The pivot to China is definitely off

It’s fascinating to see that Spengler is no longer writing about the tremendous respect the Chinese harbor for his people and how amazingly similar they are.

The world will become a Chinese company store: Chinese banks will lend the money, Huawei will build the broadband network and sell the handsets, Alibaba and JD.Com will market the products, Ant Financial will make micro-loans, and Chinese companies will build airports and railroads and ports. As an investment banker for a Hong Kong boutique from 2013 to 2016, I saw this first hand, and reported it here. Among other things, Huawei is building most of Mexico’s new national broadband network, including 5G capability, in a consortium with Nokia financed by a group led by Morgan Stanley and the International Finance Corporation. Huawei also dominates telecommunications infrastructure in Brazil and other Latin American countries. China’s tech dominance in America’s neighborhood, remarkably, has occasioned no official comment from Washington.

In my view, this is far more alarming than what Gertz envisions. He writes, “China will control all deals and win any business arrangements it seeks by dominating the information domain and thus learning the positions of bidders and buyers. All Chinese companies will be given advantages in the marketplace.”

That simply isn’t the way things work. China will lock whole countries into Chinese hardware through state-financed national broadband networks, including Brazil and Mexico, where construction is underway. It understands the network effect that made Amazon and Facebook dominant players in the U.S. market, and will use its financial and technological head start to establish the same sort of virtual monopoly for Chinese companies throughout the Global South….

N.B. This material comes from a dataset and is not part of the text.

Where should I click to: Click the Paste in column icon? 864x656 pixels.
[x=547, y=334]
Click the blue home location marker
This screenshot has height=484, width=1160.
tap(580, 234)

In China’s view, the “Century of Humiliation” that lasted from the First Opium War of 1848 to the Communist Revolution of 1949 was a temporary aberration that displaced China from its dominant position in the world economy, a position the present dynasty seeks to restore. If we do not want this to happen, we will have to dominate critical technologies, including quantum computing, quantum communications, broadband, Artificial Intelligence, and missile defense.

We, David? There is no we. Your short-sighted, self-centered tribe destroyed America and demoralized Western civilization because it harbors pathological hatred for Greece, Rome, and Christianity. But now you’re finally beginning to figure out that the Chinese are going to be considerably less tolerant of your subversive shenanigans than the West ever was and you’re utterly terrified as a result.

But who is going to protect you when you have chopped down all the trees that might have sheltered you? China is demonstrating the salient difference between power and influence, between external competition and internal subversion.

I definitely prefer Western civilization. But if forced to choose between Chung Kuo and Babel 2.0, I’ll take the former every time.